Addition of integers is a fundamental concept in mathematics. It involves combining two or more integer values to find their sum. Integers include all whole numbers and their negative counterparts, so this operation covers a broader range than just simple arithmetic with positive numbers. Here's what to keep in mind when adding integers:

• When both integers have the same sign (both positive or both negative), add their absolute values and keep the common sign. For example, \(-5 + (-3) = -8\).
• If the integers have different signs, subtract the smaller absolute value from the larger one, and take the sign of the integer with the larger absolute value. For example, \(-12 + 11 = -1\).

This is because the addition of integers is about finding the resultant value when both positive and negative quantities are combined. It's like taking steps forward and backward on a number line!

Subtraction of integers can initially seem more complicated than addition, but the key lies in understanding its relationship with addition. Subtraction is essentially the addition of a negative. This might sound confusing at first, but here’s a breakdown:

• To subtract an integer, add its opposite. This means that \(a - b\) is the same as \(a + (-b)\).
• For example, in the exercise \(-12 - (-11)\), we rewrite it as \(-12 + 11\). This transforms the subtraction problem into an addition one, making it simpler to handle.

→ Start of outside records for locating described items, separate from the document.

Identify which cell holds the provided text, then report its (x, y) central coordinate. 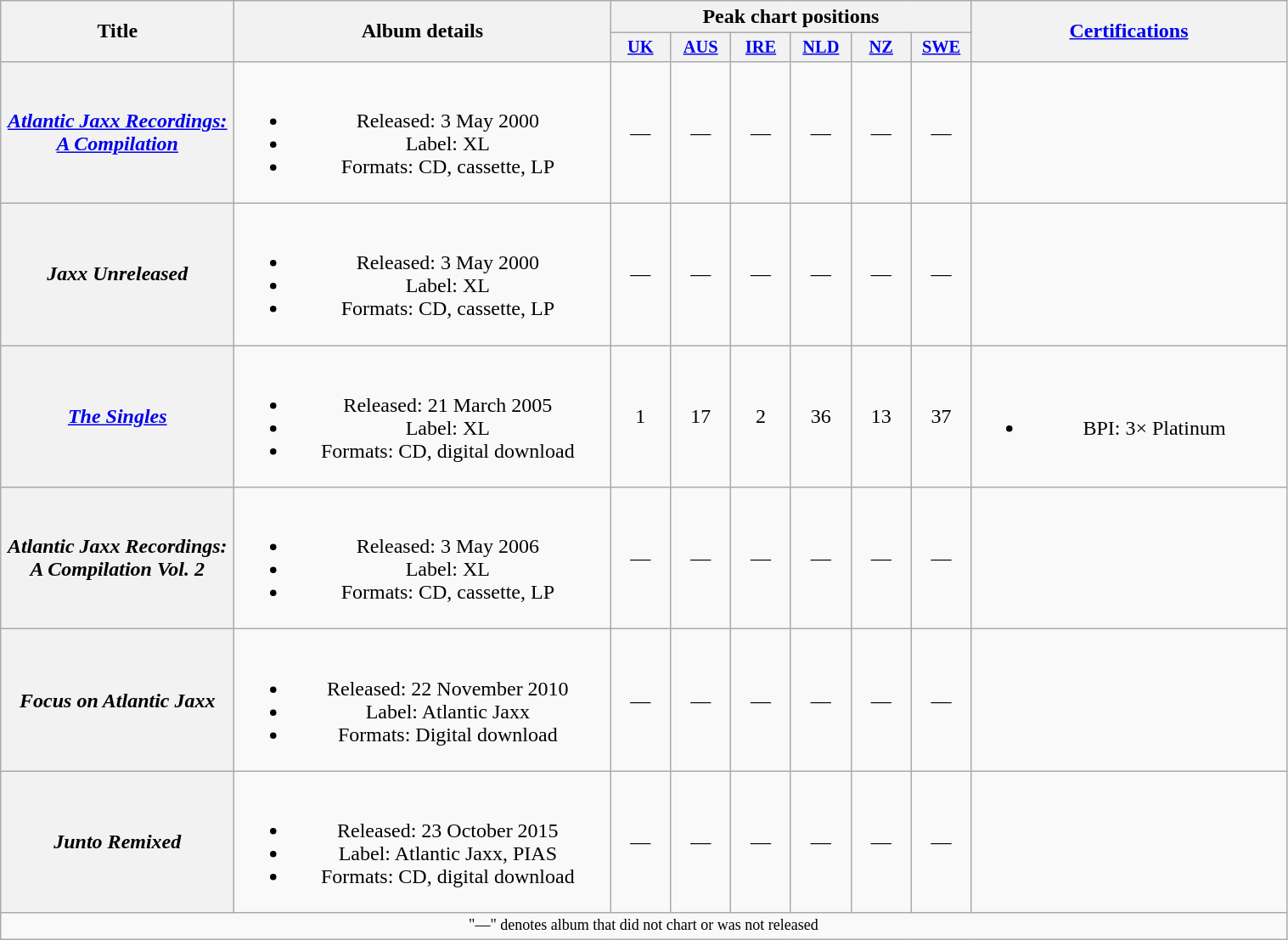
Atlantic Jaxx Recordings: A Compilation Vol. 2 (117, 559)
AUS (701, 48)
Focus on Atlantic Jaxx (117, 700)
Junto Remixed (117, 842)
Released: 21 March 2005Label: XLFormats: CD, digital download (423, 416)
"—" denotes album that did not chart or was not released (644, 925)
13 (881, 416)
36 (820, 416)
The Singles (117, 416)
Jaxx Unreleased (117, 275)
SWE (941, 48)
Album details (423, 31)
BPI: 3× Platinum (1129, 416)
Certifications (1129, 31)
Released: 3 May 2006Label: XLFormats: CD, cassette, LP (423, 559)
Released: 23 October 2015Label: Atlantic Jaxx, PIASFormats: CD, digital download (423, 842)
IRE (761, 48)
Title (117, 31)
NZ (881, 48)
Peak chart positions (791, 17)
Atlantic Jaxx Recordings: A Compilation (117, 132)
UK (640, 48)
17 (701, 416)
1 (640, 416)
NLD (820, 48)
37 (941, 416)
Released: 22 November 2010Label: Atlantic JaxxFormats: Digital download (423, 700)
2 (761, 416)
Return the [x, y] coordinate for the center point of the cell that contains the specified text.  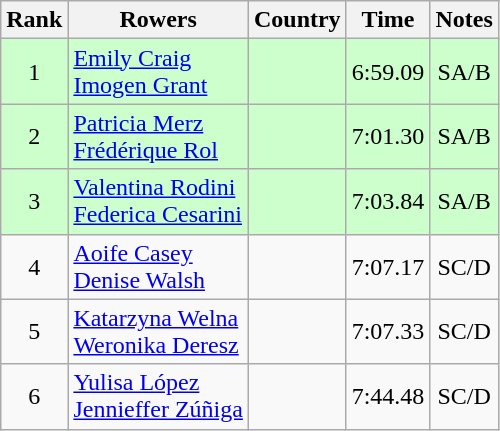
5 [34, 332]
Notes [464, 20]
Katarzyna WelnaWeronika Deresz [158, 332]
7:07.33 [388, 332]
Yulisa LópezJennieffer Zúñiga [158, 396]
Patricia MerzFrédérique Rol [158, 136]
Rowers [158, 20]
7:03.84 [388, 202]
Time [388, 20]
3 [34, 202]
2 [34, 136]
1 [34, 72]
7:07.17 [388, 266]
Emily CraigImogen Grant [158, 72]
Aoife CaseyDenise Walsh [158, 266]
7:01.30 [388, 136]
7:44.48 [388, 396]
Country [297, 20]
Rank [34, 20]
6:59.09 [388, 72]
6 [34, 396]
4 [34, 266]
Valentina RodiniFederica Cesarini [158, 202]
Detect which cell encompasses the target text, then output its (X, Y) center coordinate. 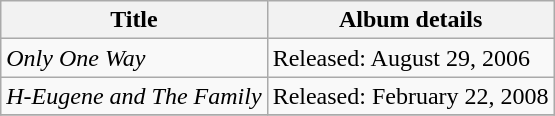
Released: February 22, 2008 (410, 96)
Title (134, 20)
Album details (410, 20)
H-Eugene and The Family (134, 96)
Released: August 29, 2006 (410, 58)
Only One Way (134, 58)
Return [X, Y] of the center of cell containing provided text 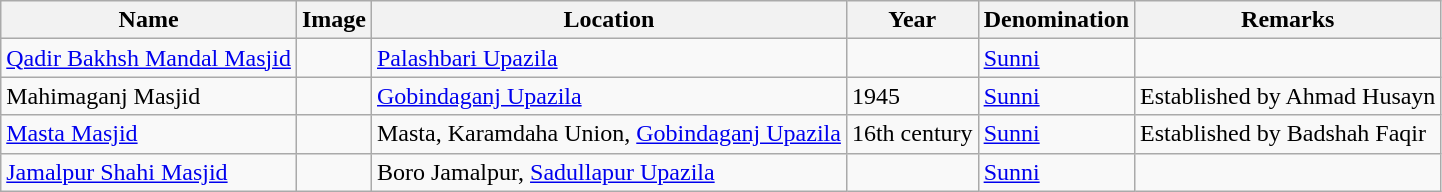
Masta, Karamdaha Union, Gobindaganj Upazila [608, 134]
Established by Ahmad Husayn [1288, 96]
1945 [912, 96]
Image [334, 20]
Qadir Bakhsh Mandal Masjid [149, 58]
Gobindaganj Upazila [608, 96]
16th century [912, 134]
Boro Jamalpur, Sadullapur Upazila [608, 172]
Location [608, 20]
Jamalpur Shahi Masjid [149, 172]
Name [149, 20]
Masta Masjid [149, 134]
Remarks [1288, 20]
Palashbari Upazila [608, 58]
Denomination [1056, 20]
Mahimaganj Masjid [149, 96]
Year [912, 20]
Established by Badshah Faqir [1288, 134]
Identify which cell holds the provided text, then report its (x, y) central coordinate. 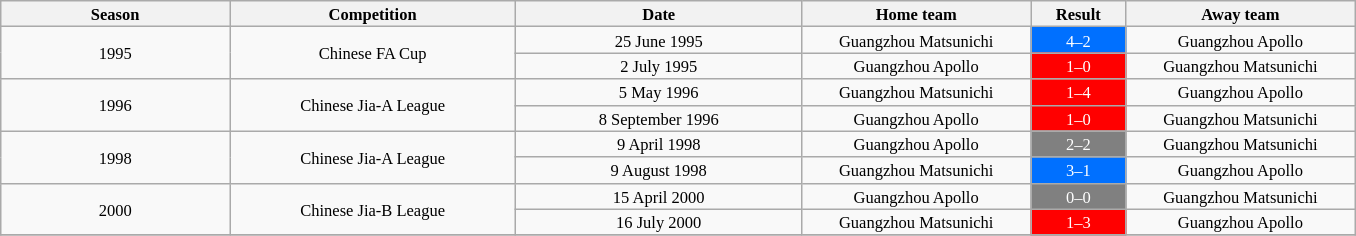
2–2 (1078, 144)
Home team (916, 14)
Competition (373, 14)
2 July 1995 (659, 66)
16 July 2000 (659, 222)
9 April 1998 (659, 144)
Date (659, 14)
15 April 2000 (659, 196)
3–1 (1078, 170)
Away team (1240, 14)
1–4 (1078, 92)
1996 (116, 105)
Season (116, 14)
Result (1078, 14)
1–3 (1078, 222)
5 May 1996 (659, 92)
0–0 (1078, 196)
25 June 1995 (659, 40)
4–2 (1078, 40)
1995 (116, 53)
2000 (116, 209)
1998 (116, 157)
Chinese Jia-B League (373, 209)
Chinese FA Cup (373, 53)
9 August 1998 (659, 170)
8 September 1996 (659, 118)
From the cell containing the given text, extract its center point as (x, y) coordinate. 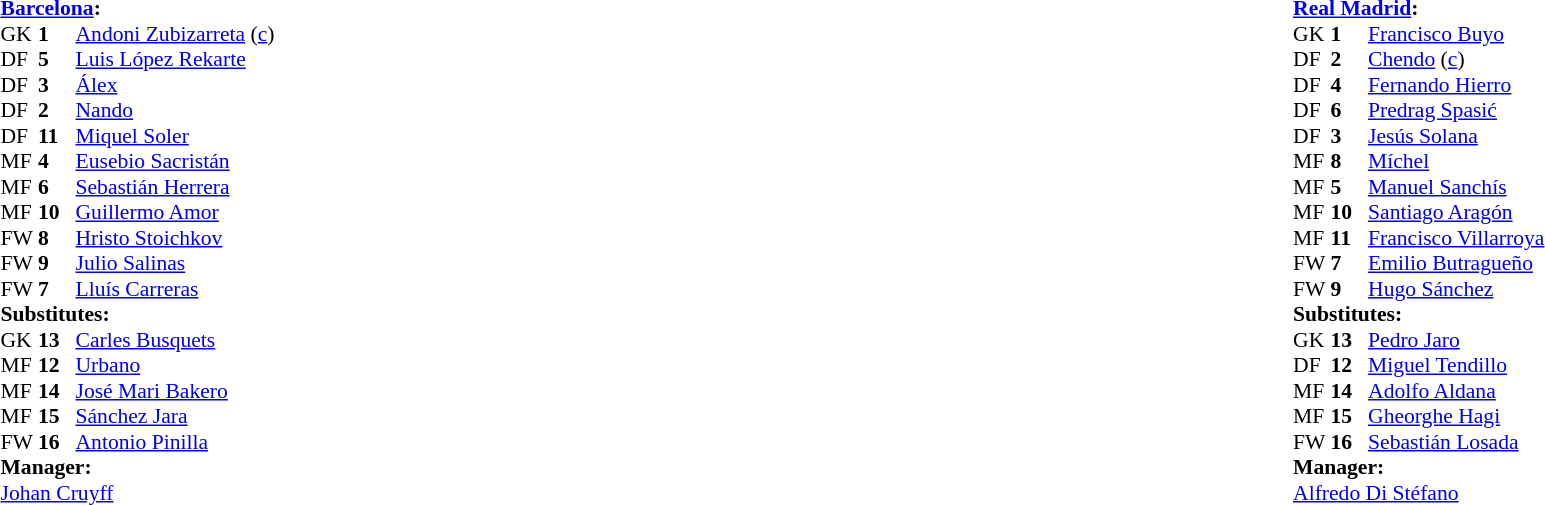
Antonio Pinilla (176, 442)
Adolfo Aldana (1456, 391)
Luis López Rekarte (176, 59)
Francisco Villarroya (1456, 238)
Fernando Hierro (1456, 85)
Urbano (176, 365)
Míchel (1456, 161)
Sebastián Losada (1456, 442)
Chendo (c) (1456, 59)
Julio Salinas (176, 263)
Hugo Sánchez (1456, 289)
Pedro Jaro (1456, 340)
Santiago Aragón (1456, 213)
Miquel Soler (176, 136)
Nando (176, 111)
Manuel Sanchís (1456, 187)
Hristo Stoichkov (176, 238)
Francisco Buyo (1456, 34)
Álex (176, 85)
Jesús Solana (1456, 136)
Lluís Carreras (176, 289)
Gheorghe Hagi (1456, 417)
Carles Busquets (176, 340)
Predrag Spasić (1456, 111)
Eusebio Sacristán (176, 161)
Andoni Zubizarreta (c) (176, 34)
Guillermo Amor (176, 213)
Sánchez Jara (176, 417)
José Mari Bakero (176, 391)
Miguel Tendillo (1456, 365)
Emilio Butragueño (1456, 263)
Sebastián Herrera (176, 187)
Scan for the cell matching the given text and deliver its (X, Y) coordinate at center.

When you subtract a negative number, it's like taking away the idea of debt, which effectively means adding a positive number. This alteration can help make subtraction of integers easier to visualize and solve.

Negative numbers are numbers that are less than zero and are typically represented with a minus sign (\(-\)). Understanding negative numbers is crucial because they appear in various real-life situations, such as temperatures below freezing or debts in financial contexts.

• On a number line, negative numbers are positioned to the left of zero. The further left you go from zero, the "smaller" the number, even though the numerical value might appear larger in magnitude (e.g., \(-20\) is less than \(-5\)).
• Negative numbers follow the same basic arithmetic rules as positive numbers, but with additional rules for operations:

When performing operations with negative numbers, such as in the exercise \(-12 - (-11)\), recognizing that two negatives make a positive helps simplify tasks. With time, working with negatives becomes as intuitive as handling positive numbers.